To get any IRA dollars, a car must comply with A. To get half of the IRA tax credit, it must comply either with Part B or Part C. To get all of the IRA tax credit, it must comply with both B and C. But the IRA tax credit is only part of the picture. The companies that provide the qualifying “critical minerals” and the “manufactured components” are also eligible for production tax credits that could be worth billions of dollars in their own right.
With all that money on the table, it is inevitable that squabbling would take place. The South Koreans are annoyed because they don’t manufacture many electric cars in America (that will change in a few years) and so they are cut out of the loop. The Europeans are annoyed because they have developed a battery supply chain within the EU — they also are concerned that China will preempt all their local manufacturing ability — but by definition their supply chain is not located in the US.
Are Cathodes Battery Materials?
According to Politico, the Biden administration may allow European companies to share in billions of dollars in US tax incentives for electric vehicles if the two sides can reach a trade deal in the next few weeks, a senior administration official said Friday. That won’t happen in the draft regulations due later this week, however. But sources say ongoing talks between the US and the EU could produce an agreement allowing vehicles that include European minerals to qualify for the full extent of the tax breaks. How would that work?

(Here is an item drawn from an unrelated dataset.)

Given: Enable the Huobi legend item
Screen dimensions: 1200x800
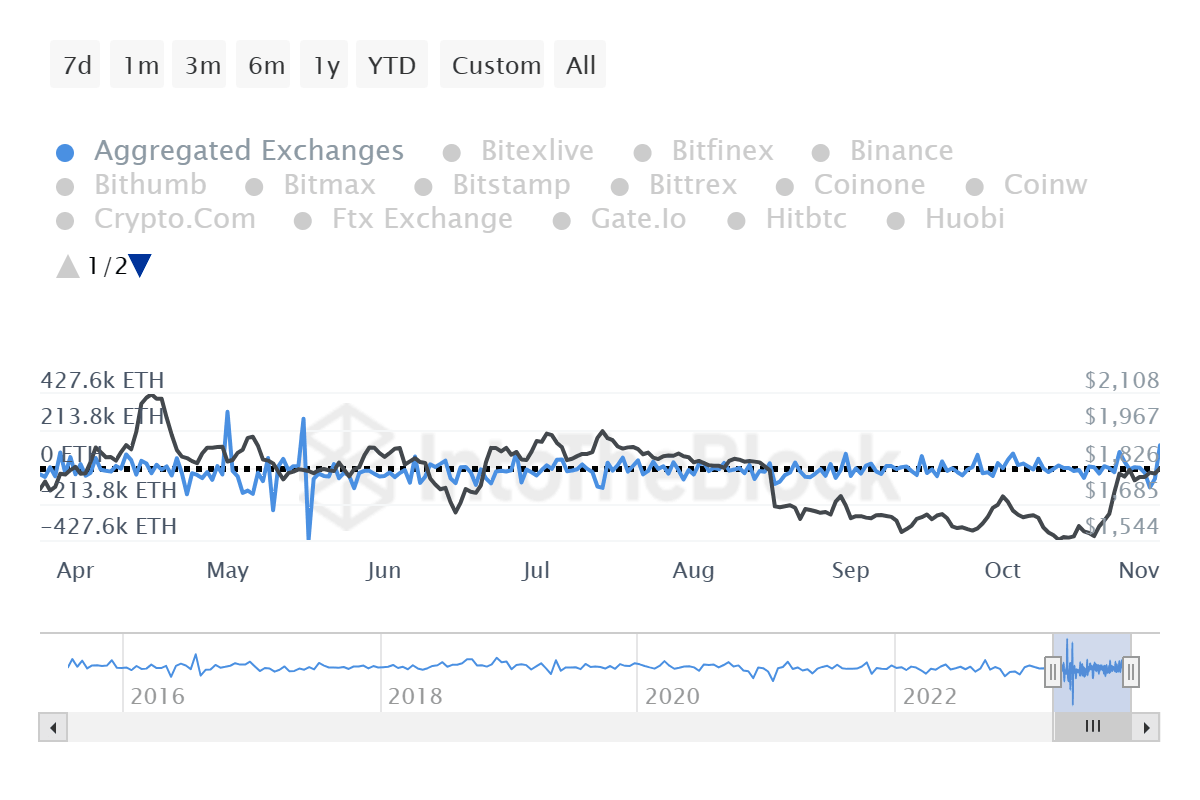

They say that only lawyers and painters can turn black to white, but regulators should probably be included in that group as well. While cathode and anode materials are clearly categorized as battery components in one section of the law, the category isn’t explicitly defined in another part of the law that addresses the consumer subsidy. Ah, hah! A loophole!
In a white paper released last December, the Treasury Department created a third category of products called “constituent materials” which are mostly just anode and cathode materials. These would be treated like critical minerals — that is, obtainable from other partner countries — until the point when they are adhered to metal foils. Only then would they graduate to the stricter North American “manufactured components” category.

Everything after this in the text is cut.